Em observância ao princípio da tipicidade legal (nullus titulus sine legis) que fundamenta a regra de que constituem títulos executivos extrajudiciais aqueles definidos em lei, por meio do art. § 4 do art. 784 o legislador criou, portanto, nova modalidade de título executivo extrajudicial, atestando, de uma vez por todas, que um documento constituído ou atestado por meio eletrônico, desde que tenha sua integridade conferida por provedor de assinatura, será considerado título executivo, independentemente da assinatura de duas testemunhas.

No novo dispositivo, porém, o legislador foi omisso com relação à especificação se o “provedor de assinatura” em questão deveria ou não ser um provedor cadastrado ou credenciado junto a ICP-Brasil.

O ponto crucial da interpretação (e aplicação) da nova modalidade de título executivo extrajudicial passou a ser, assim que o novo parágrafo foi incluído no CPC, entender quais seriam os “provedores de assinatura” admitidos que de fato teriam legitimidade para conferir integridade ao contrato assinado eletronicamente e que, assim, poderia ser considerado título executivo extrajudicial.

Se ainda havia divergência de opiniões entre tribunais quanto à aceitabilidade de assinaturas eletrônicas não validadas pela ICP-Brasil, que de um lado se posicionavam  pela aceitação da utilização de quaisquer meios de comprovação da autoria e integridade de documentos em forma eletrônica, inclusive os que utilizem certificados não emitidos pela ICP-Brasil, desde que admitidos pelas partes como válidos ou aceitos pela pessoa a quem for oposto o documento e, de outro lado, o entendimento de que a plataforma intermediadora da assinatura eletrônica deveria estar credenciada na ICP-Brasil, em razão da alegada impossibilidade de se conferir a autenticidade da assinatura e identificação inequívoca do signatário do documento, com a inclusão do §4º ao artigo 784 do CPC, é crível concluir que essa discussão passou a não mais fazer sentido, posto que a assinatura eletrônica certificada por entidade não credenciada na ICP-Brasil já foi, expressamente, prevista no artigo 4º da Lei 14.063/2020 e a novidade é que, além disso, também passou a ser admitida a dispensa das assinaturas das testemunhas.

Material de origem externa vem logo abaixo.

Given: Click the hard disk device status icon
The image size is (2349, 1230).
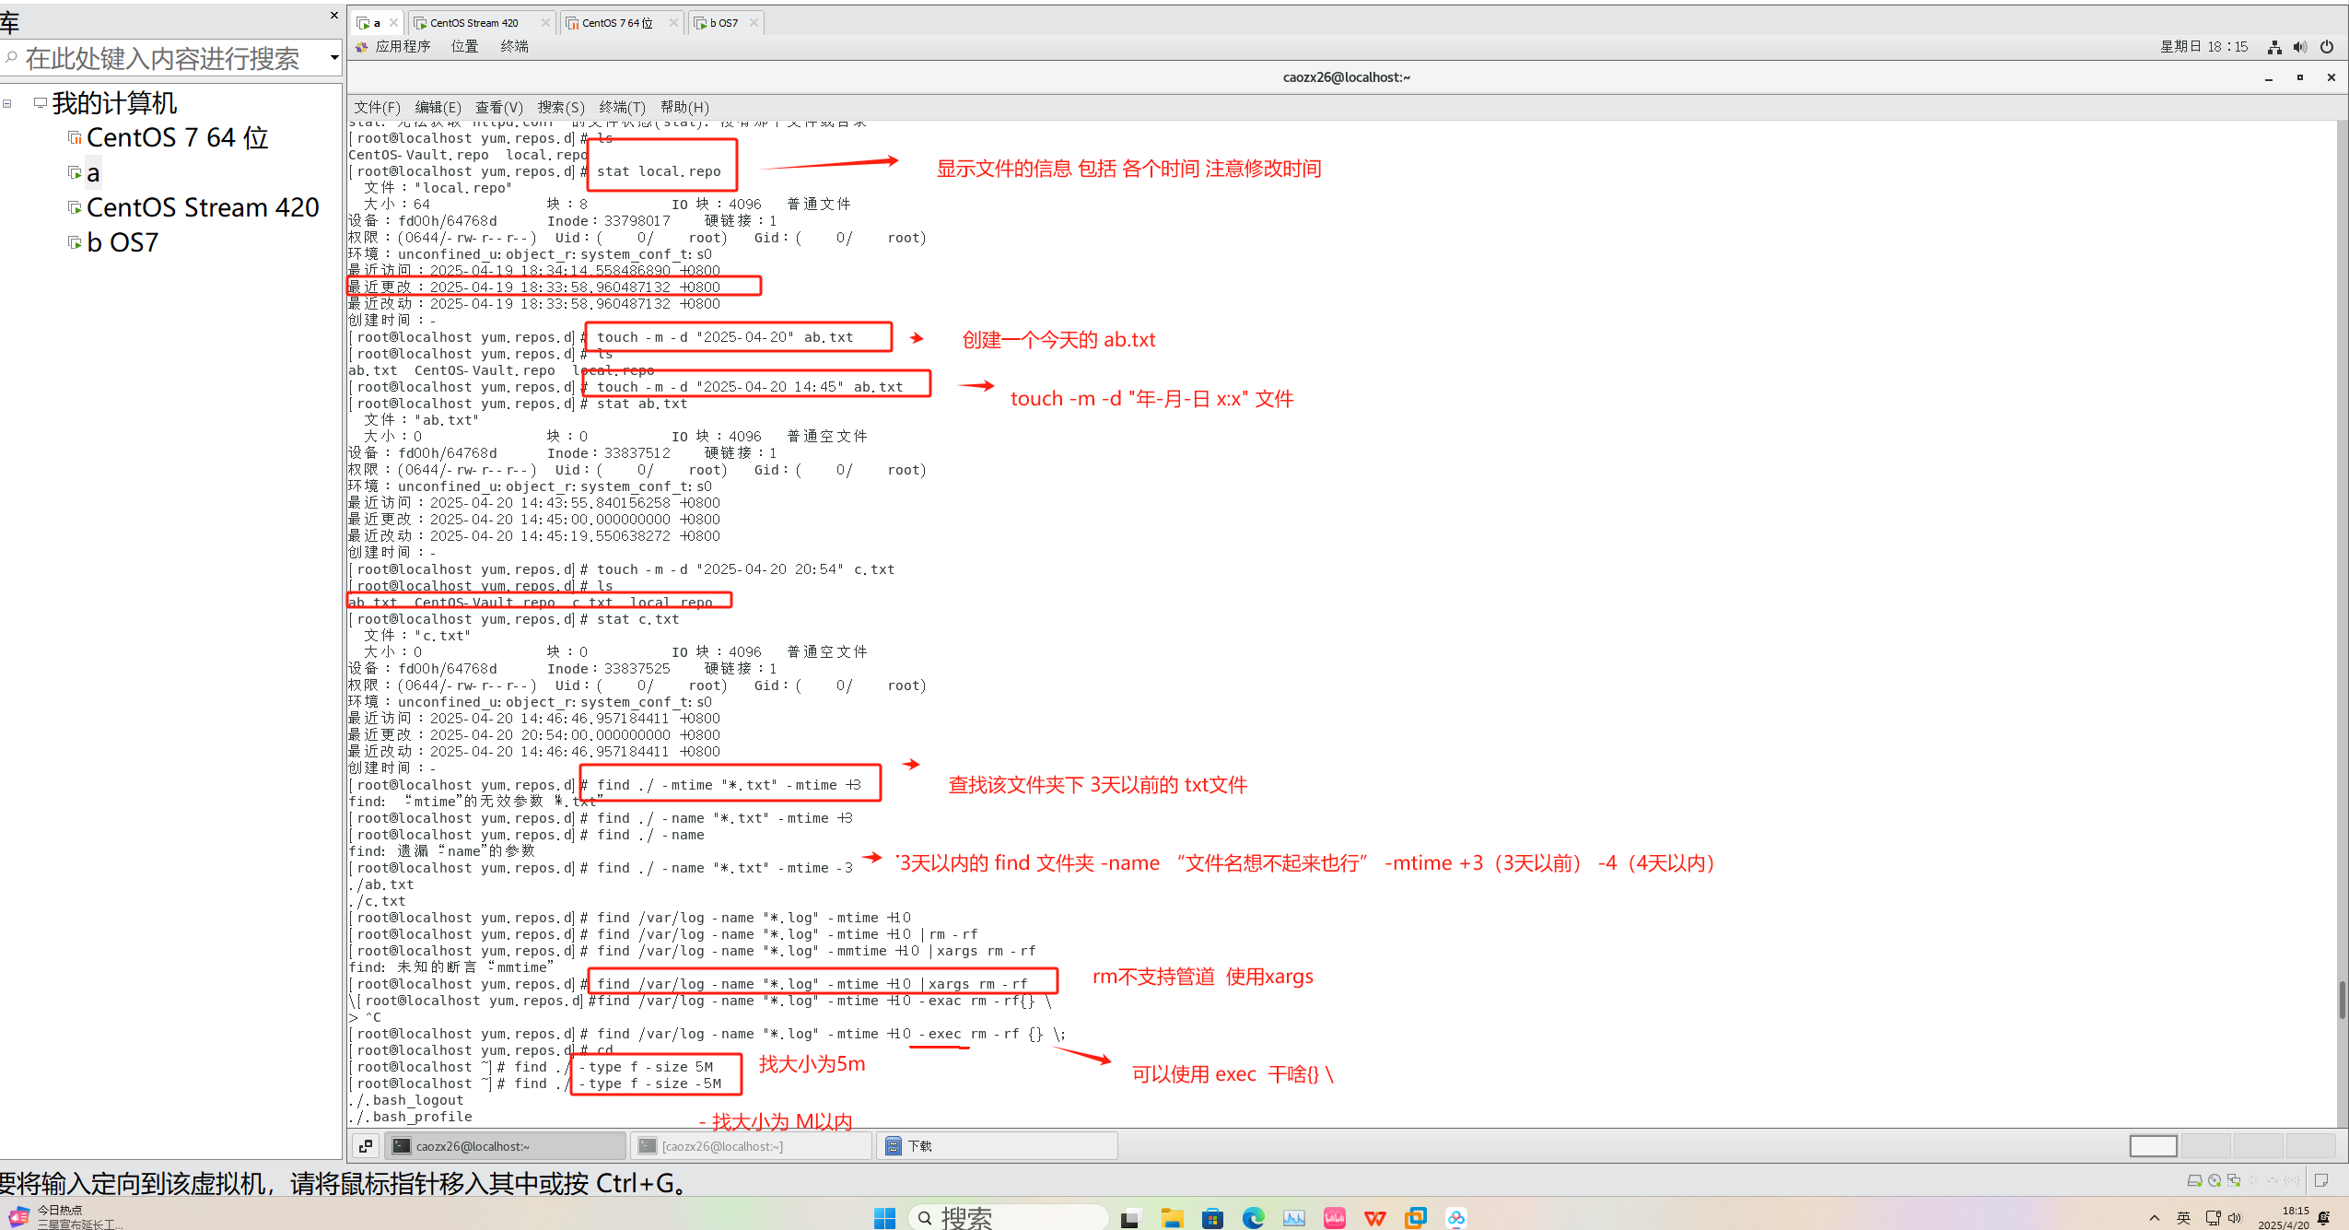Looking at the screenshot, I should pyautogui.click(x=2194, y=1180).
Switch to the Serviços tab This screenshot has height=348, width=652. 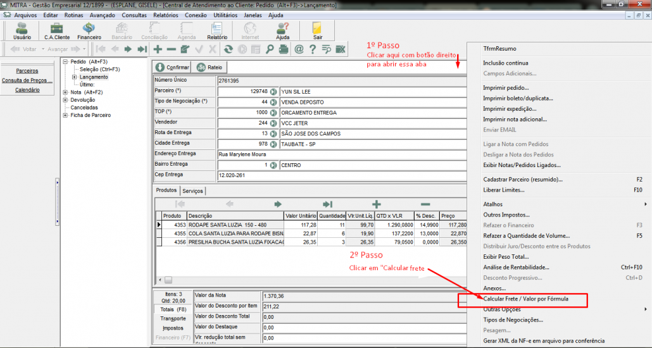tap(192, 190)
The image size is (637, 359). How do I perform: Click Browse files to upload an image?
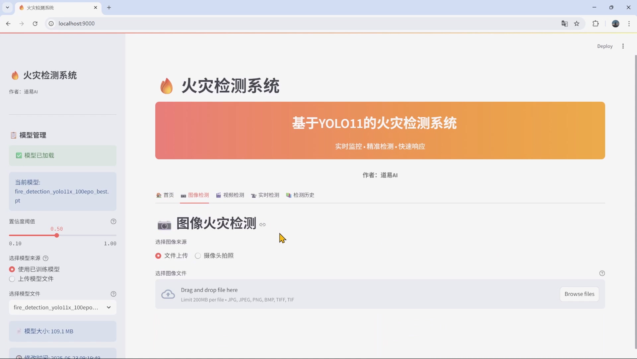579,294
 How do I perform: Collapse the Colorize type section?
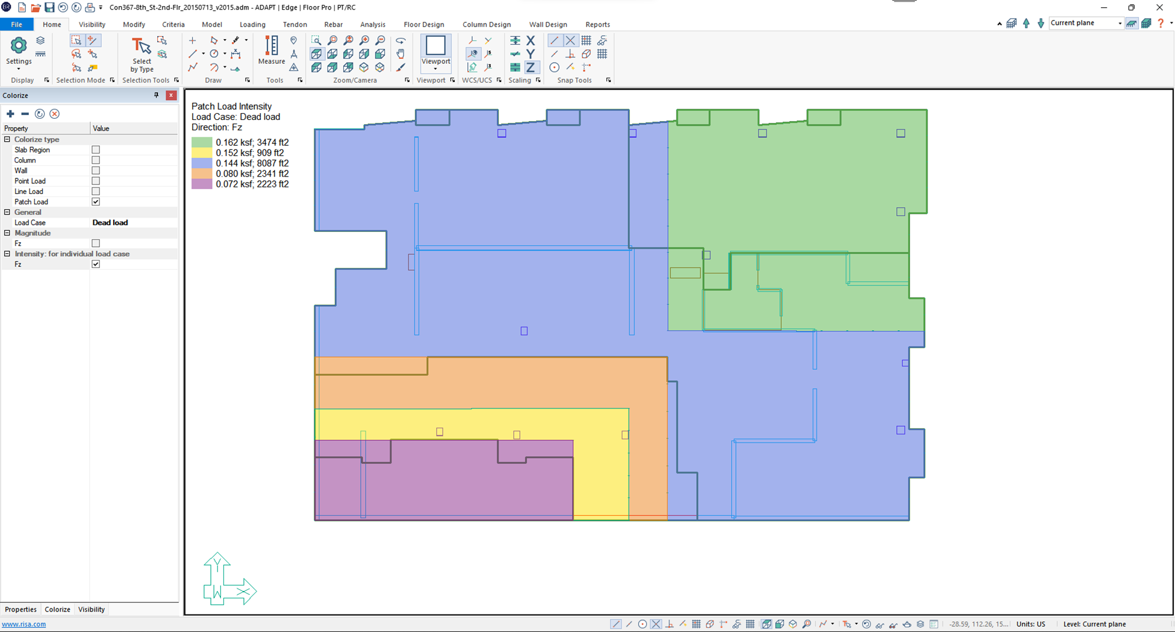tap(7, 139)
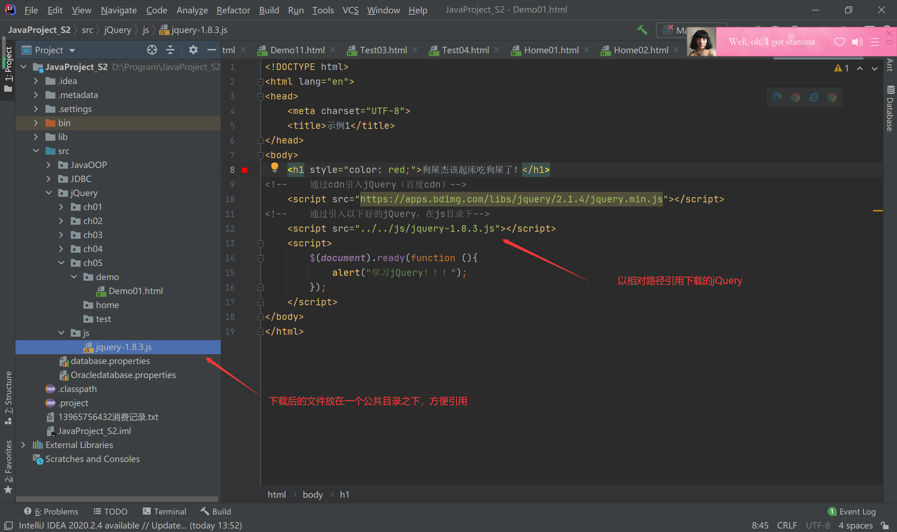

Assim tem entendido o Tribunal de Justiça de São Paulo (TJ-SP), que recentemente decidiu pelo descabimento de determinação de emenda da inicial para comprovação da prévia pactuação entre as partes, a fim de demonstrar a liquidez, certeza e exigibilidade do contrato eletrônico, considerando que tal forma de contratação possui amparo legal (citando o novo parágrafo 4º do artigo 784 do CPC/1 e a MP 2.200-2/01, artigo 10, §2º) e jurisprudencial (REsp 1495920/DF, J. 15/05/2018), dispondo, ainda, que o instrumento que aparelhou a petição inicial indicava detalhadamente as informações da operação de crédito e contém assinatura digital do contratante, documentada por meio de autenticação eletrônica. ((TJSP – AI 2204589-17.2023.8.26.0000 — Guarulhos — 17ª CDPriv. — relator Luís H. B. Franzé — DJe 18.09.2023).

Novas decisões e desdobramentos sobre o tema provavelmente ocorrerão, especialmente considerando que o novo dispositivo legal é recente e ainda pode gerar interpretações diversas nos tribunais brasileiros, considerando a peculiaridade de cada caso concreto. Contudo, é certo que uma importante lacuna do ordenamento jurídico pretérito sobre o tema foi preenchida com o disposto no artigo 34 da Lei nº 14.620/2023.